[Start of section]

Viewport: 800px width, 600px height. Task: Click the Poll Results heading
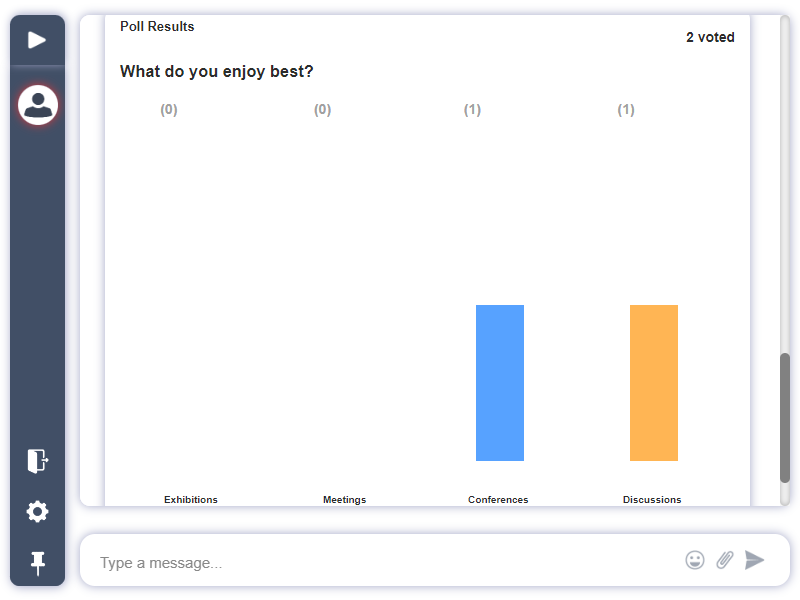pos(157,27)
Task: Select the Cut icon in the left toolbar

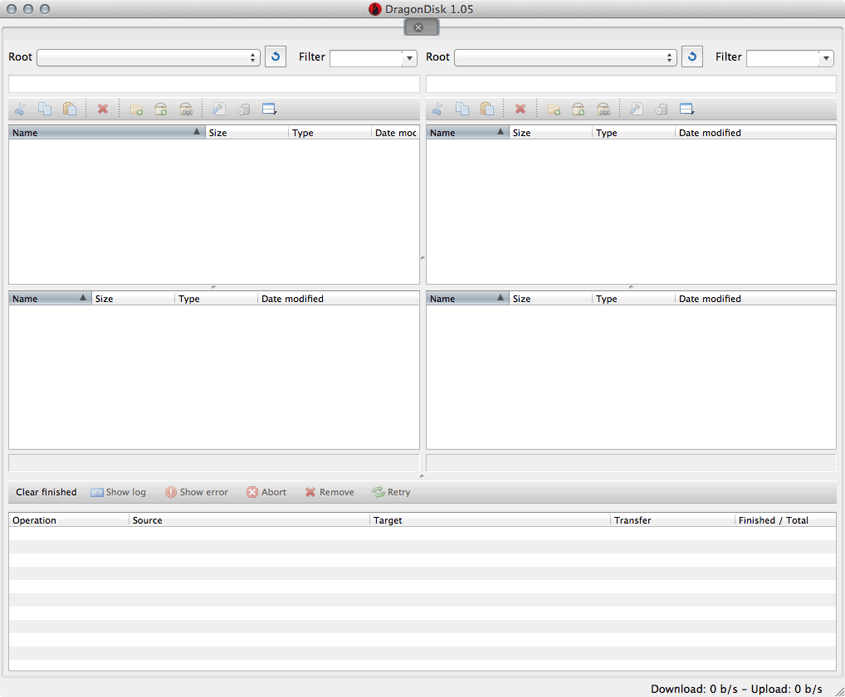Action: 19,109
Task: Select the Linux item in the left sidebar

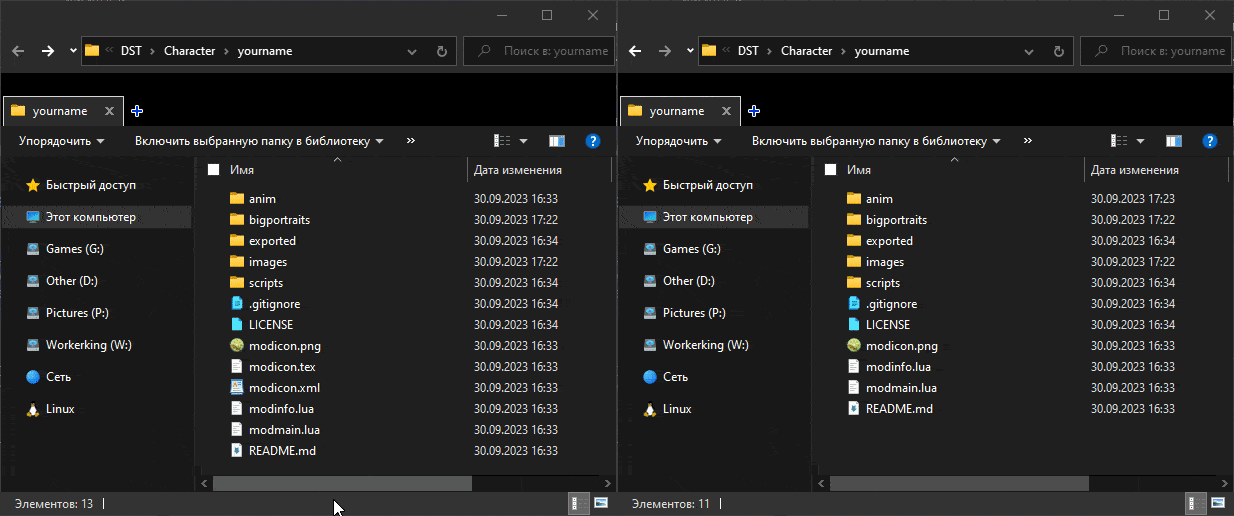Action: pyautogui.click(x=60, y=409)
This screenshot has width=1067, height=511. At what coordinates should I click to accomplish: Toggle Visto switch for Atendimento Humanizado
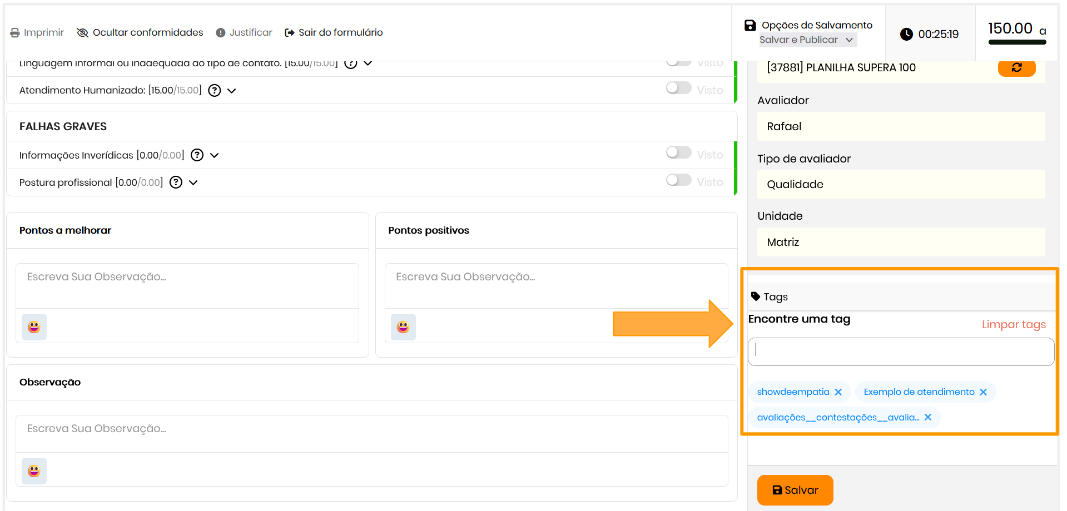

[End of section]

● **What to do**
An exact copy of the entries above is required, with the pictures left out.

● **Response**
Viewport: 800px width, 600px height. Task: Click the Poll Results heading
pos(157,27)
Task: Select the Cut icon in the left toolbar

Action: 19,109
Task: Select the Linux item in the left sidebar

Action: pyautogui.click(x=60, y=409)
This screenshot has width=1067, height=511. At what coordinates should I click to accomplish: Toggle Visto switch for Atendimento Humanizado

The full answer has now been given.